**What you will do**
Please write out exactly the lines of the data below from the line holding "Instruction: Switch to the Edit tab" through the line holding "Given: Click quantity 1 in the second row", and leave out the rest.

[Collected data]
◆ ◆ ◆ ◆ ◆
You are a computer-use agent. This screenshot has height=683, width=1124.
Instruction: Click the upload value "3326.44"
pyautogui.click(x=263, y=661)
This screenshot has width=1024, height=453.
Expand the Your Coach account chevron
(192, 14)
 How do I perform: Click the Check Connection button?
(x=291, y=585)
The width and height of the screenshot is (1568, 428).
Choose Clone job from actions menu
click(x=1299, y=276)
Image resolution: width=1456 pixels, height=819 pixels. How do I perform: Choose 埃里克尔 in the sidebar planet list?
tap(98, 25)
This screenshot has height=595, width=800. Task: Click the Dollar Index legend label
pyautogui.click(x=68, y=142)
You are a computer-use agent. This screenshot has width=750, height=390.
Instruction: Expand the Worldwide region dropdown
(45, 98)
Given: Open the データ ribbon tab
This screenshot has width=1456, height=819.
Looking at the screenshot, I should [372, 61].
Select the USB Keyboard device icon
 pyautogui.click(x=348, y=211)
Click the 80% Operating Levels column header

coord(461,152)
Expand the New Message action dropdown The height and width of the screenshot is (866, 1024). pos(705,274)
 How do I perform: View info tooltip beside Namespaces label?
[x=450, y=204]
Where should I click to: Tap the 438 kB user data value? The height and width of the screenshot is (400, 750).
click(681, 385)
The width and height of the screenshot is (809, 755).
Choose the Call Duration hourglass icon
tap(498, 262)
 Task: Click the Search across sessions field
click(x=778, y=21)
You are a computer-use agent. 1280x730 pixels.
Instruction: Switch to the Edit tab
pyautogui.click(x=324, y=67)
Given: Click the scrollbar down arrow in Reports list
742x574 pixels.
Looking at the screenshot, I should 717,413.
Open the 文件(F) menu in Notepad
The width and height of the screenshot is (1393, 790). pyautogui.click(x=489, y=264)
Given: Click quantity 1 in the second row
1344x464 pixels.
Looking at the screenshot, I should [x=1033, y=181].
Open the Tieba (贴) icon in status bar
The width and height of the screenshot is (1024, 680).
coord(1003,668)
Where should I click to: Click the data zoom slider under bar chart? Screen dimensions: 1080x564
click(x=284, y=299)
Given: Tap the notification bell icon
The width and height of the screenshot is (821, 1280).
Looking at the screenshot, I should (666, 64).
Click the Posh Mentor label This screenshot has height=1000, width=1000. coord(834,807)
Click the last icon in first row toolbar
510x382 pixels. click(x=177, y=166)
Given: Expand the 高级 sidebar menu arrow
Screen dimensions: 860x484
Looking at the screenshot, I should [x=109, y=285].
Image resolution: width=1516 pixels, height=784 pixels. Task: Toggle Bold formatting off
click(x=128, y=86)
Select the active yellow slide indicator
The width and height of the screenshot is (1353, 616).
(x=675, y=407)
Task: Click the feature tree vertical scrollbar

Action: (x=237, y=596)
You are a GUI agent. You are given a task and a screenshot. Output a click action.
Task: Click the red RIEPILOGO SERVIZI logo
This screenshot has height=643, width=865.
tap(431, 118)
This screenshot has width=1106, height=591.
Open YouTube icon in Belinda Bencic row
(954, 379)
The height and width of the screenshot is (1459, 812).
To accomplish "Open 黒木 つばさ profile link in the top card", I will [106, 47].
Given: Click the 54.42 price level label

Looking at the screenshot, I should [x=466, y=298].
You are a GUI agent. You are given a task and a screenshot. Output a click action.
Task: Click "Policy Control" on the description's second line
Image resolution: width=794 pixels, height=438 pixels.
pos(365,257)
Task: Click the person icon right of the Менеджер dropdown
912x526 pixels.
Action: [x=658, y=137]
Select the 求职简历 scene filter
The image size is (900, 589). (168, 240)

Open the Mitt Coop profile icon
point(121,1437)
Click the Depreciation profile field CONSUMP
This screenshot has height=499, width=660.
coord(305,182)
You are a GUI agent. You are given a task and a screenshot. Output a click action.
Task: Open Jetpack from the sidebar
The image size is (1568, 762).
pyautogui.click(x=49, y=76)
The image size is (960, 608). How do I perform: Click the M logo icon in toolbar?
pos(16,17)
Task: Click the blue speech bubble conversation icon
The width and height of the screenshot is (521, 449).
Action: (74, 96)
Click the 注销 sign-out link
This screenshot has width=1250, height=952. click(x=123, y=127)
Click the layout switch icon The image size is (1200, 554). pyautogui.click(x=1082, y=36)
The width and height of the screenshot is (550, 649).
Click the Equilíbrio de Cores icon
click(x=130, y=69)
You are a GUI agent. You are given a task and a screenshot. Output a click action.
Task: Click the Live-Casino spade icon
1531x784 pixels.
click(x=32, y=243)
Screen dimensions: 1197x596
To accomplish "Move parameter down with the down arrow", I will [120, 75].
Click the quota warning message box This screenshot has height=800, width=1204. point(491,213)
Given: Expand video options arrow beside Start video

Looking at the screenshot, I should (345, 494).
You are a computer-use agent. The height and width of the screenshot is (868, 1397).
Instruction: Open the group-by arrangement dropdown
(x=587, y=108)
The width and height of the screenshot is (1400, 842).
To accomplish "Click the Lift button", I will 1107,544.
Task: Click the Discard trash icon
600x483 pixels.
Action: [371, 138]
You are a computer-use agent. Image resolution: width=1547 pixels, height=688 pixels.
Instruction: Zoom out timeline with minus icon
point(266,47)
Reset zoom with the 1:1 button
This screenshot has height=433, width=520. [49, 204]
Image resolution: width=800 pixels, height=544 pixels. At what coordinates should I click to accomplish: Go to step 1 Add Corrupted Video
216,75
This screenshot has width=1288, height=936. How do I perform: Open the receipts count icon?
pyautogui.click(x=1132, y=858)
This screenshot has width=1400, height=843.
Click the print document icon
◆ ◆ ◆ ◆ ◆
**Answer to this task**
Instruction: Switch to the Edit tab
pyautogui.click(x=324, y=67)
Given: Click the scrollbar down arrow in Reports list
742x574 pixels.
Looking at the screenshot, I should 717,413.
Open the 文件(F) menu in Notepad
The width and height of the screenshot is (1393, 790). pyautogui.click(x=489, y=264)
Given: Click quantity 1 in the second row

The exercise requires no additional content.